Address violence against women holistically-Government urged

Accra, July 29, GNA - Ms Susan Apochie, Women Activist, on Thursday said though the creation of a Women's Ministry and a Women and Juvenile Unit of the Police by the Government was laudable, there was much more that it could do to control the occurrence of violence against women. "We will want to see the sate getting more involved in the area of organising legal literacy programmes and information campaigns on women's human rights and set aside a budget for the purpose of training the Judiciary and the Police among other interventions".

It was necessary to adopt a holistic and effective public measures to address the issue of violence against women, which has mainly be noted to stem from the low status accorded them.

Speaking on: "The State's Responsibility Towards Violence Against Women" at the Second Annual Young Women's Leadership Conference and Public Event in Accra, Ms Apochie said "the low status of women, which is reinforced by ignorance, lack of laws to prohibit violence against women, inadequate efforts by public authorities to enforce existing laws and the absence of educational and other means of addressing violence, called for the State's timely interventions.

Ms Apochie, who is the Project Officer of Crisis Response Centre, Ark Foundation, Ghana, a local nongovernmental organisation (NGO), said the rate of violence being perpetrated by people on women had left most of them traumatised and maimed with others having developed psychiatry problems and some losing their lives.

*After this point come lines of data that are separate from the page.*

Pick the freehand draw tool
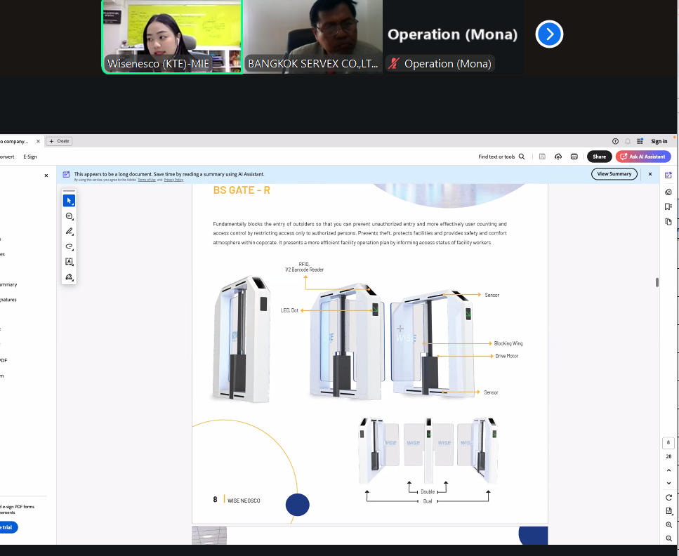This screenshot has height=556, width=679. 69,246
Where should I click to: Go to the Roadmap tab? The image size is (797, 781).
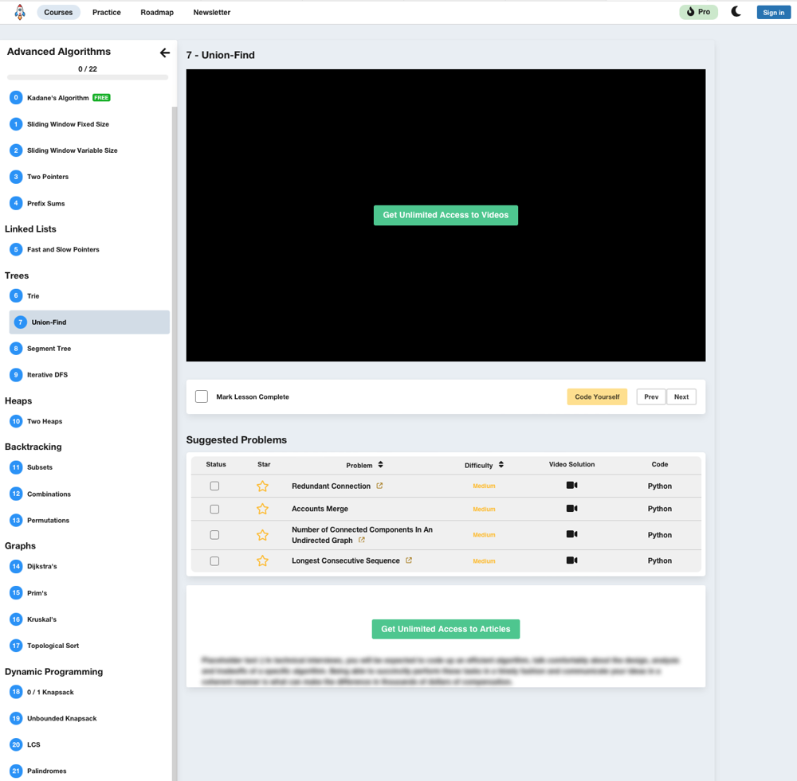[x=157, y=13]
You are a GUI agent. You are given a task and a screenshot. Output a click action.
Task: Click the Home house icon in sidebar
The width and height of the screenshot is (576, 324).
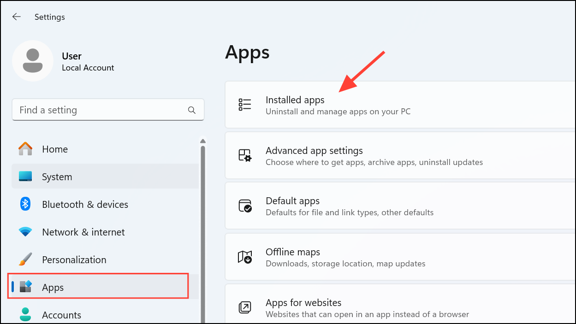pyautogui.click(x=25, y=148)
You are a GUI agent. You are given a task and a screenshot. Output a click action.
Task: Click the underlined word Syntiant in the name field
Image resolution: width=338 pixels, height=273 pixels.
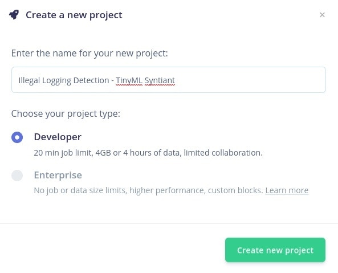click(x=160, y=80)

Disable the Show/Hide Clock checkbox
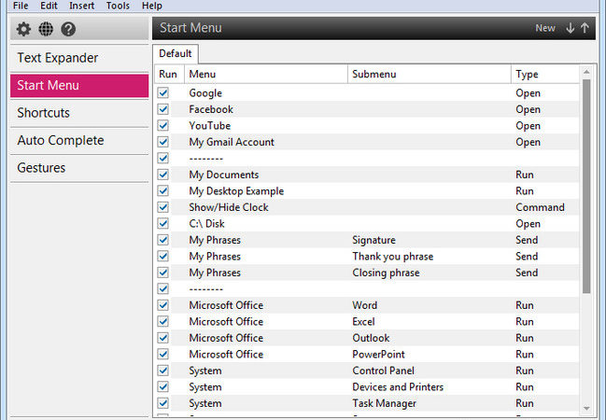point(163,207)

About 200 participants from community based and civil society organisations, NGOs and other young women, who have been trained by the Foundation under its Women's Law and Human Rights project, are attending the two-day national conference.

Participants are to interact and deliberate on national issues concerning women as well as draft a communiqu=E9 to the Government on current critical gender and developmental issues.

Ms Apochie urged participants to play a part in the campaign against violence by embarking on talk programmes to educate the public on such issues in their communities, organise fundraising activities to solicit funds for the needs of survivors and also to avoid being perpetrators of violence on their fellow women.

Mrs Angela Dwamena-Aboagye, Executive Director of the Foundation, said the Conference would also feature a public event to expose its alumnae to broader networking with a cross-section of policy makers, legislators and other civil society actors interested in advocacy, gender equality and women's human right.

Other speakers, who addressed the conference, including Ms Joyce Aryee, Chairperson of the Ghana Chamber of Mines, Nana Asantewa Afadzinu, Coordinator of the Coalition on the Domestic Violence Bill and Dr Rosemary King, a Law Lecturer at the Queens University, Canada, urged women to move out of barriers created around them by society and live fulfilling lives.

They advised women to overcome their fears, learn hard to improve upon themselves, set goals, manage their time effectively and to be self-disciplined and dependent on God.